Hmmm. I wasn't using the [ScriptNamespace] attribute before and everything compiled (and worked) properly with no complaints.
In the new module paradigm, it might make more sense to split things up but I don't love the idea of having to maintain a separate assembly/project per module.
Agree on the pain induced by separate project per module. I am all up for suggestions and solving this problem.
There was an odd feature called "web app partitioning" (still exists in master branch). When you turned that on, a script got generated per folder within the project. And there was a "shared" folder which could contain code that would get included into every script.
However that feature was violating one of the fundamental assumptions in the compiler - that the code being compiled is valid code that compiles successfully by the c# compiler. In this partitioned mode, the c# compiler was validating at the project level, and not at the folder level. In the future, when moving to support new language features with either roslyn or nrefactory, I think that partitioned mode can be implemented more soundly by actually compiling and validating code at per-folder at the c# level. Question is whether something can be done reasonably before then.

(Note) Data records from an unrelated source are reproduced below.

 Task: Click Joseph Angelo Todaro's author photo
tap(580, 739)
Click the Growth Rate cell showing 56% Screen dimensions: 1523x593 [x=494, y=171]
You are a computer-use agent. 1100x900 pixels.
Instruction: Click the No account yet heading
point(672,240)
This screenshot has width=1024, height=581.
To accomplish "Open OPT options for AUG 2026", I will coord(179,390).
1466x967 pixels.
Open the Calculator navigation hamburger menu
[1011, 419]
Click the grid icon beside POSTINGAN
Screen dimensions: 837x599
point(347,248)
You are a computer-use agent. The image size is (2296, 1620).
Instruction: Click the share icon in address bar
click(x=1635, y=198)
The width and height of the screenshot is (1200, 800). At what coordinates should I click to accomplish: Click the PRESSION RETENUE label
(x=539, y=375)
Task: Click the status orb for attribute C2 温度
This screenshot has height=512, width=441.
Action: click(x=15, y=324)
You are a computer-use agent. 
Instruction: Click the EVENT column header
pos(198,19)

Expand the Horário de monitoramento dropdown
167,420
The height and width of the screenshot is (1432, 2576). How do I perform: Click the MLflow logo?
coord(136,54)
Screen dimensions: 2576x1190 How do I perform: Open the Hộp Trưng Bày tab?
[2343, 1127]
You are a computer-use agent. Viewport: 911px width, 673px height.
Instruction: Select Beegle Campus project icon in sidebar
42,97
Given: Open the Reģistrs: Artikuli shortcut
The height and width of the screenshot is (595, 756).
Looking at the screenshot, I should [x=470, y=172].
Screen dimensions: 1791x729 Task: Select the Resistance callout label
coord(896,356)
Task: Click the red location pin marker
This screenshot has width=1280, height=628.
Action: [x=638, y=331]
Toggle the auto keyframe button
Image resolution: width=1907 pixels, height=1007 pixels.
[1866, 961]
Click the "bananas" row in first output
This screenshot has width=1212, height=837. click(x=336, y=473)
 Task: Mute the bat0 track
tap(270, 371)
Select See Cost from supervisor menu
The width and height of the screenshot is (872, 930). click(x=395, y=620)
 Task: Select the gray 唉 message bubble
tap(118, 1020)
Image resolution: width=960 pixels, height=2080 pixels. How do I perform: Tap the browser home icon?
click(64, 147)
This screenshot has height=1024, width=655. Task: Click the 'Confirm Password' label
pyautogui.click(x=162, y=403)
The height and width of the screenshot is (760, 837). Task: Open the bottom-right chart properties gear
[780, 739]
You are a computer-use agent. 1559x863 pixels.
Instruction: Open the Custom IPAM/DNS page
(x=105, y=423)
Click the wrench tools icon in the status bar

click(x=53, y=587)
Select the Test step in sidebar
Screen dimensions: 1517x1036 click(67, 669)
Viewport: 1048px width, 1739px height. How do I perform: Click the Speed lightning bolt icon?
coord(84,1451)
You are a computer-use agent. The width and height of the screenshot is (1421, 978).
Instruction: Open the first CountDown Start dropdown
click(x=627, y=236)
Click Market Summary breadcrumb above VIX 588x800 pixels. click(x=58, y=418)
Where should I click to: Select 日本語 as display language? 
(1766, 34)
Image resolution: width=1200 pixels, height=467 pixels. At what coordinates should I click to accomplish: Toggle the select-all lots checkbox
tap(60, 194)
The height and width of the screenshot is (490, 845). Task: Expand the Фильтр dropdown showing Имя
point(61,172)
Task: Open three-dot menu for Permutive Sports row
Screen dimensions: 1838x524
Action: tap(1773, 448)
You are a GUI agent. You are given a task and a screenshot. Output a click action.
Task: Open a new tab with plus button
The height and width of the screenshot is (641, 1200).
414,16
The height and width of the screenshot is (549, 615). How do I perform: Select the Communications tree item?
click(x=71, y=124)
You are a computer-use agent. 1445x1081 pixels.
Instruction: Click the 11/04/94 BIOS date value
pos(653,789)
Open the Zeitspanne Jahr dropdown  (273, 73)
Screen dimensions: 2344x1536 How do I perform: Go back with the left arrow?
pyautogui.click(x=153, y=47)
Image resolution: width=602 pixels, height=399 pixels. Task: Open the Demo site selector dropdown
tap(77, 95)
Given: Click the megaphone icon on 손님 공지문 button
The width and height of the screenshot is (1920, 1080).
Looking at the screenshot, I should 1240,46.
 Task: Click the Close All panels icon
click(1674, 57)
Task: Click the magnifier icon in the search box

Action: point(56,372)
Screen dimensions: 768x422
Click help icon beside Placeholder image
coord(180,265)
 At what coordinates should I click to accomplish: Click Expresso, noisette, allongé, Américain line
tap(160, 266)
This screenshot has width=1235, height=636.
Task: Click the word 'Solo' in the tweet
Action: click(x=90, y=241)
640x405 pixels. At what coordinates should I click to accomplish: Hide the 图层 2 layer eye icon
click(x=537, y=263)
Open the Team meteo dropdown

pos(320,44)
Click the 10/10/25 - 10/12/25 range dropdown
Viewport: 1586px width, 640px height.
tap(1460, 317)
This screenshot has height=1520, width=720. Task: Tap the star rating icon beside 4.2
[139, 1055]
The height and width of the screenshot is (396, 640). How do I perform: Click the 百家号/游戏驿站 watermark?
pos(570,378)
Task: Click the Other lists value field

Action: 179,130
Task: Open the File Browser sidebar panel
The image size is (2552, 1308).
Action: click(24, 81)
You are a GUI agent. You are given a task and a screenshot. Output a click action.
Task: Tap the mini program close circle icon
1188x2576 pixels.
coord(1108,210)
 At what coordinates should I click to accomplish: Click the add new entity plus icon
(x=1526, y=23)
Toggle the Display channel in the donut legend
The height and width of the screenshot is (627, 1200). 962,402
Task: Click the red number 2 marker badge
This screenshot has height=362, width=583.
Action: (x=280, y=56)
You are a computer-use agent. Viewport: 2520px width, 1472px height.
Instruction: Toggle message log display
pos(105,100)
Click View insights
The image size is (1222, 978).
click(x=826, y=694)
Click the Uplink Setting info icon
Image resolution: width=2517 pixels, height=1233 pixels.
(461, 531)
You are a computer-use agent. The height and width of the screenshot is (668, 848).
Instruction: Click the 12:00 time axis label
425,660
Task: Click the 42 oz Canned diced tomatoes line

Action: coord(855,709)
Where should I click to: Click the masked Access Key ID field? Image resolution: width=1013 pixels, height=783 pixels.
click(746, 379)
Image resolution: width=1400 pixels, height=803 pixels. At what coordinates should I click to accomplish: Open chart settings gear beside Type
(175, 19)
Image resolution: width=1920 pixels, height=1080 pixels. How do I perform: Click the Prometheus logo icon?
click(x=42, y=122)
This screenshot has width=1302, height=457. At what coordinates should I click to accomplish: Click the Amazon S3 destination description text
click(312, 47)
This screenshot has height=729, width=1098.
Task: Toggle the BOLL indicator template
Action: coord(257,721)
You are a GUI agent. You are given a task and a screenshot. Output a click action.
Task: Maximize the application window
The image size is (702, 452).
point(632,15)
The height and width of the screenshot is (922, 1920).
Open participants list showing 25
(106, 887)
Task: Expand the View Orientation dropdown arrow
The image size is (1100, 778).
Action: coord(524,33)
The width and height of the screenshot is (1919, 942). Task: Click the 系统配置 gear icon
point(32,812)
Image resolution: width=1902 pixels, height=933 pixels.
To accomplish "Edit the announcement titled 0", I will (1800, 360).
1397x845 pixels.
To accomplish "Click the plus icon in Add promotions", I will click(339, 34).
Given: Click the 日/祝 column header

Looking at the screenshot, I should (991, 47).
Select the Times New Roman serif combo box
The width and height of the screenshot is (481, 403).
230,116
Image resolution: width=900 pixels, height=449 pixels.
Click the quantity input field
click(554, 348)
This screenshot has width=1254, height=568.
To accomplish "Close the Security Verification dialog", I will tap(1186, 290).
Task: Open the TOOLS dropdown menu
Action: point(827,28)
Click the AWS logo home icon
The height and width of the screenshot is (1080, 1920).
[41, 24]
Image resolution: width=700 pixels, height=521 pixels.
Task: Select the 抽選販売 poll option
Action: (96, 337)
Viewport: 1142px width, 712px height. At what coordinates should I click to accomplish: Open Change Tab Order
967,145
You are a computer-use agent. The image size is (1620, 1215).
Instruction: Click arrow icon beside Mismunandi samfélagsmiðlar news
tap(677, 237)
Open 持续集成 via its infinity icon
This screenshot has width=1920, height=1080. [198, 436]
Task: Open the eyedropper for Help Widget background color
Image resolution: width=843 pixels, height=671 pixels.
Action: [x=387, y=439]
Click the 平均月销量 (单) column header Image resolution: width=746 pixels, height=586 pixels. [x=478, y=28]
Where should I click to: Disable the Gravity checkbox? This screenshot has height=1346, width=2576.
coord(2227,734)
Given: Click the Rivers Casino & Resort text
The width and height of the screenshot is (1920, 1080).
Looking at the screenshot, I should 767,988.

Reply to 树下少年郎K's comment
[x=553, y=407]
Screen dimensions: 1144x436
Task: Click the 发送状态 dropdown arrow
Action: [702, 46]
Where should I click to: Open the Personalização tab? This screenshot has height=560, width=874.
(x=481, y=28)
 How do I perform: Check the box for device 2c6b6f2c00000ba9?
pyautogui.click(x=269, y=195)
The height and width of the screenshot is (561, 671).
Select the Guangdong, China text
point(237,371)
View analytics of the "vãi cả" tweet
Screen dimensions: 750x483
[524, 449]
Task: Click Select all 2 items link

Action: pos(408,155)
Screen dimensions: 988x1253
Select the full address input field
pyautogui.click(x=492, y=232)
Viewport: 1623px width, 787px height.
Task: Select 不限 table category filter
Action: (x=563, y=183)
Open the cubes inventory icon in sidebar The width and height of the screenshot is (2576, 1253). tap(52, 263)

By the way this was done purely within the msbuild task ... the compiler didn't know about this. The msbuild task would invoke the compiler multiple times with different set of source files each time. So in that sense its certainly possible to experiment with this much more readily.
Thoughts?
Since you weren't using script namespace, none of the collapsing was happening. Hence no problems with similar named types at compile time or runtime. However [ScriptNamespace] was about producing more compact script, with patterns that resemble how many other hand-written scripts are written ... everything hanging off of single root object.
I have classes with the same name but in different folders/namespaces. The new compiler doesn't seem to like it:
The type 'BigBrainScript.Registration.ViewModels.SessionOptionViewModel' conflicts with with 'BigBrainScript.CampBuilder.ViewModels.SessionOptionViewModel' as they have the same name.